Stage 3 – Memory‑Augmented Reasoning handles a new evaluation query. The query’s embeddings are compared against the reasoning memory using cosine similarity; the top‑K most relevant CoT examples are retrieved, weighted, and merged with the query to form a final prompt. The LLM then produces a safety/security judgment, guided by concrete past reasoning traces. This retrieval‑augmented generation (RAG) loop allows the model to “recall” analogous cases, improving consistency and providing traceable explanations.

To benchmark the approach, the authors release ASSEBench, the first large‑scale dataset specifically designed for LLM‑based evaluators of agent safety and security. ASSEBench contains 2,293 meticulously annotated interaction records covering 15 risk types (e.g., tool misuse, biased output, information leakage), 29 application scenarios, 528 environments, and 26 behavior modes. Annotation follows a structured human‑computer collaborative protocol and includes both “strict” and “lenient” judgment standards to capture ambiguous risk assessments.

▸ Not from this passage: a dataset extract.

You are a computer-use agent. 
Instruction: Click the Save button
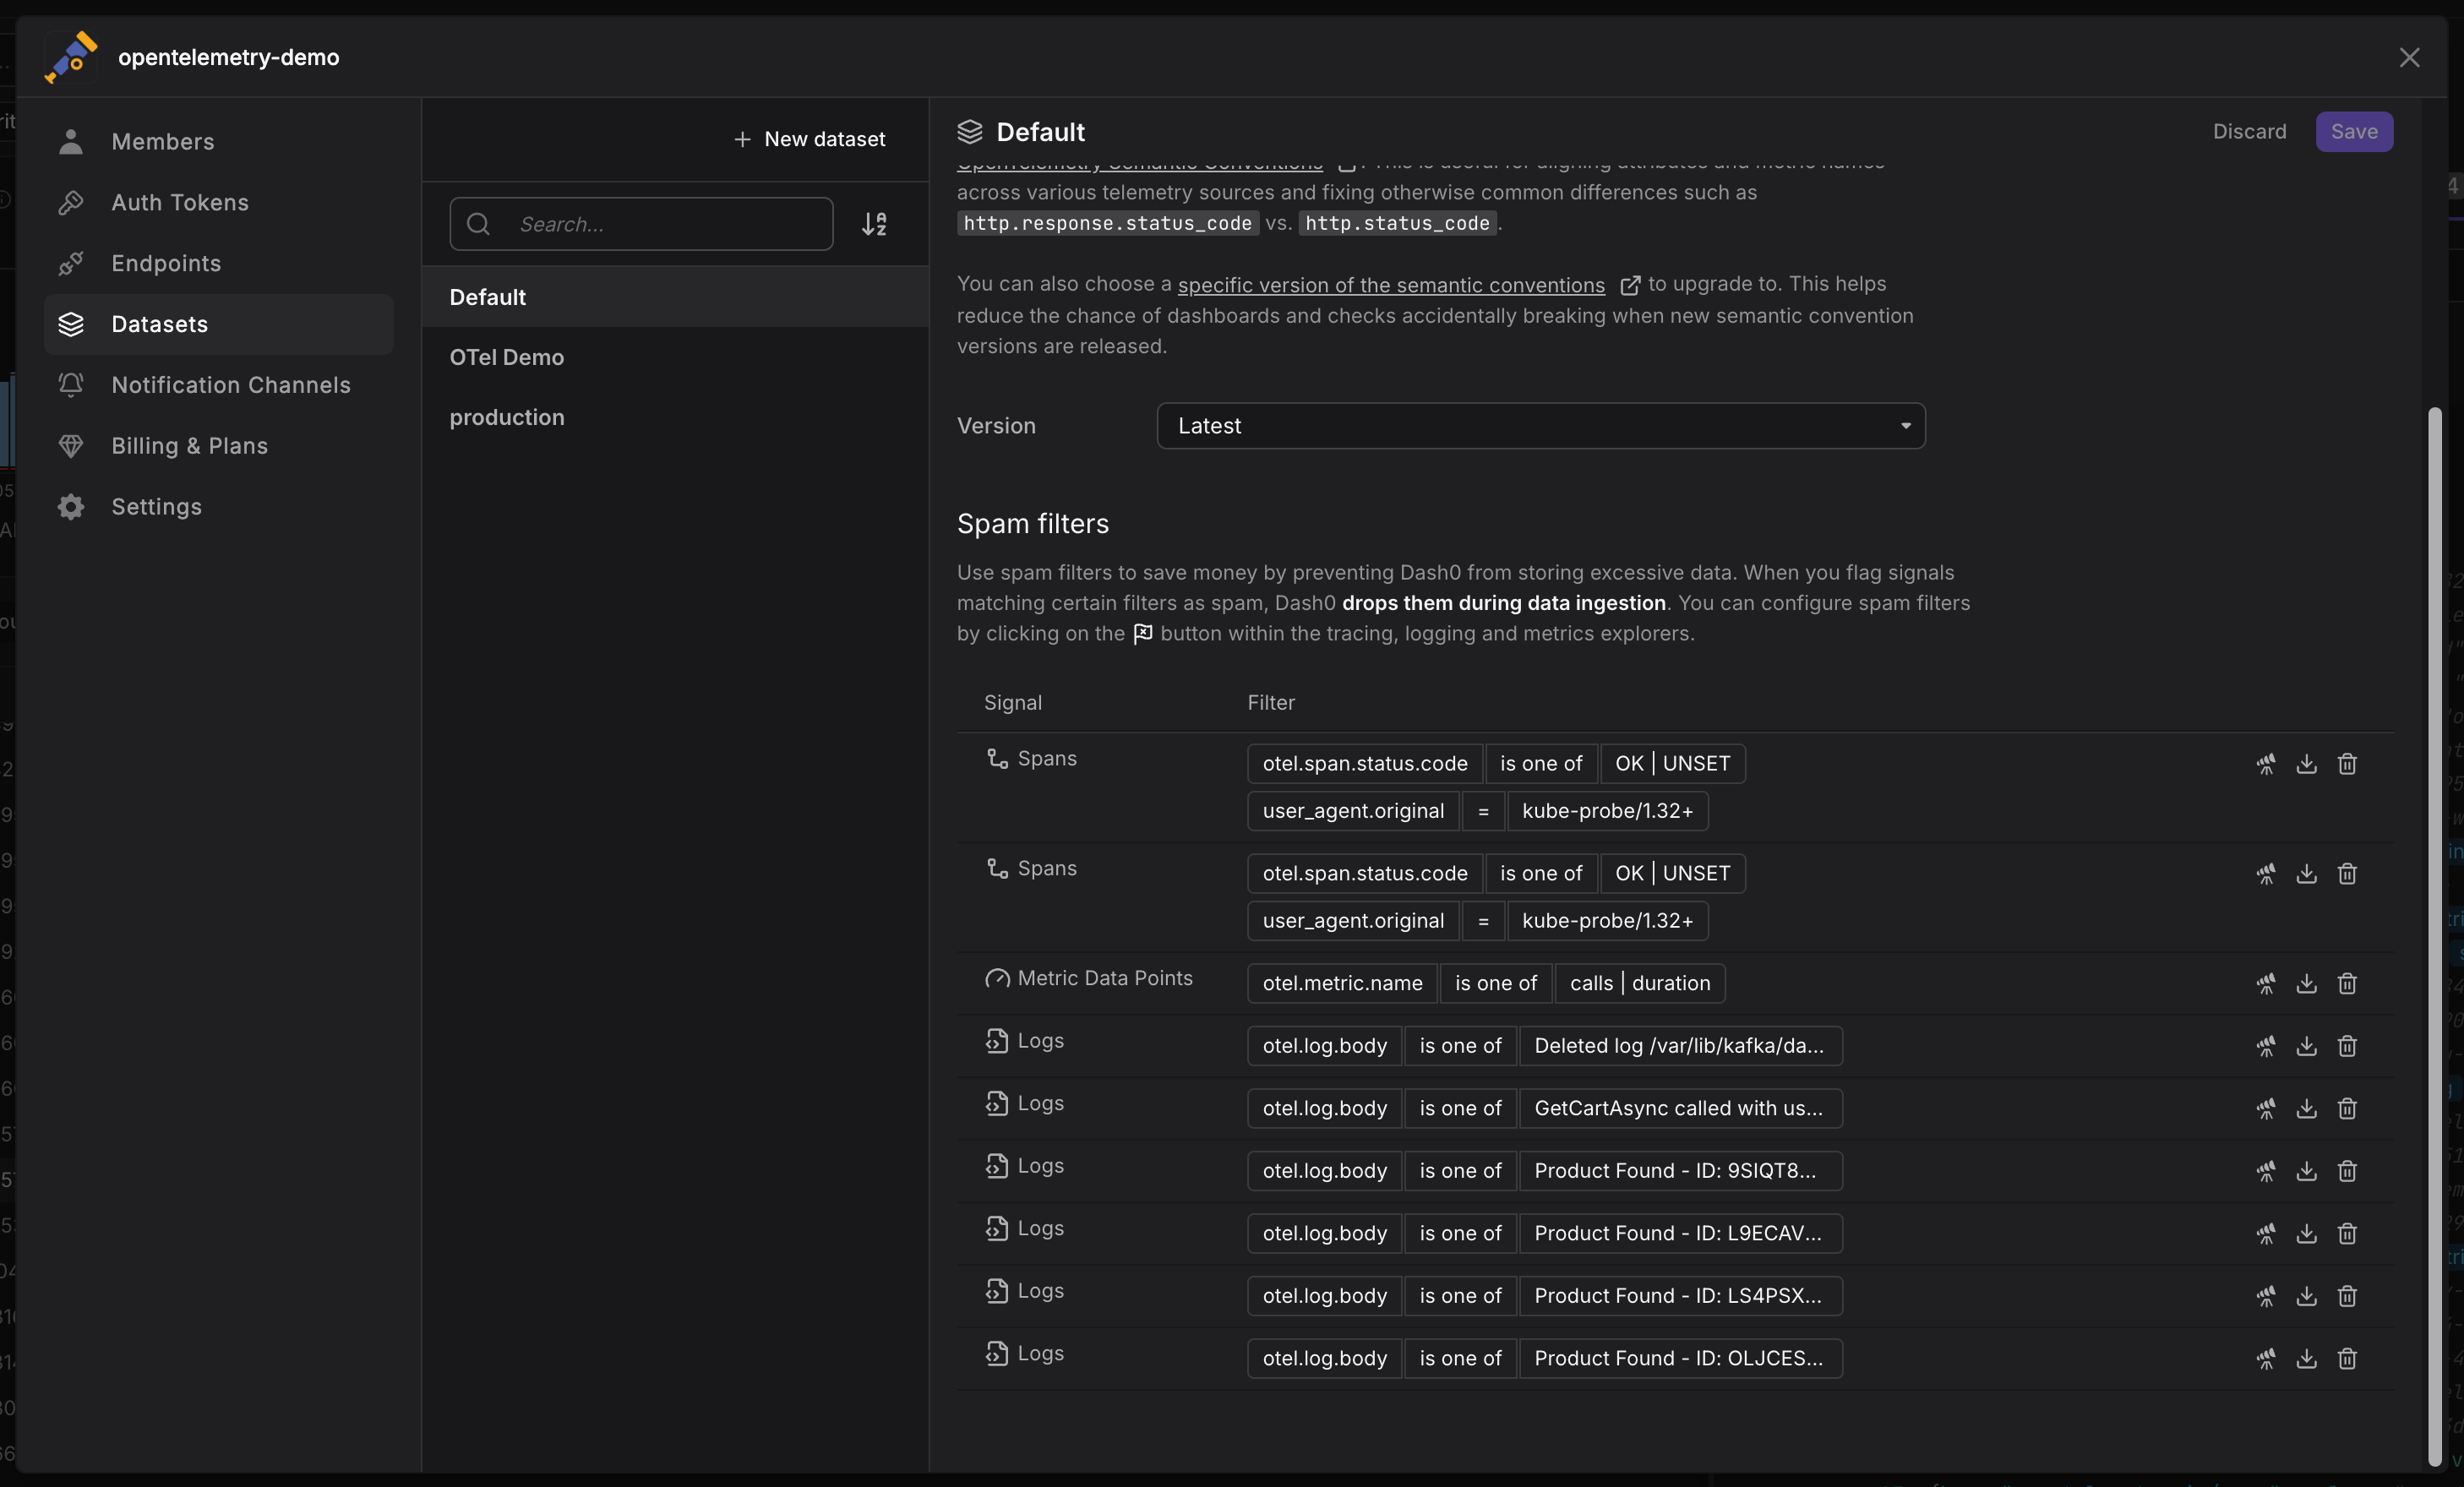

Extensive experiments across ASSEBench and several existing benchmarks (R‑Judge, ToolEmu, AgentSafetyBench, AgentSecurityBench) demonstrate that AgentAuditor consistently outperforms baselines. With Gemini‑2.0‑Flash‑Thinking, it achieves up to 96.3 % F1 and 96.1 % accuracy on R‑Judge, matching or surpassing human expert performance. Similar gains are observed with GPT‑4 and Claude, across both safety and security tasks. Ablation studies confirm that each component—structured feature extraction, FINCH‑based shot selection, and CoT‑augmented retrieval—contributes significantly to the overall improvement. Moreover, the generated CoT explanations enhance interpretability, addressing a key shortcoming of prior LLM judges.

In summary, AgentAuditor provides a universal, training‑free framework that equips LLM evaluators with a human‑like ability to learn from past cases, retrieve relevant experiences, and reason with explicit chain‑of‑thoughts. Combined with the newly introduced ASSEBench benchmark, the work sets a new state‑of‑the‑art for trustworthy evaluation of LLM agents, paving the way for scalable, interpretable, and human‑aligned safety and security assessment pipelines.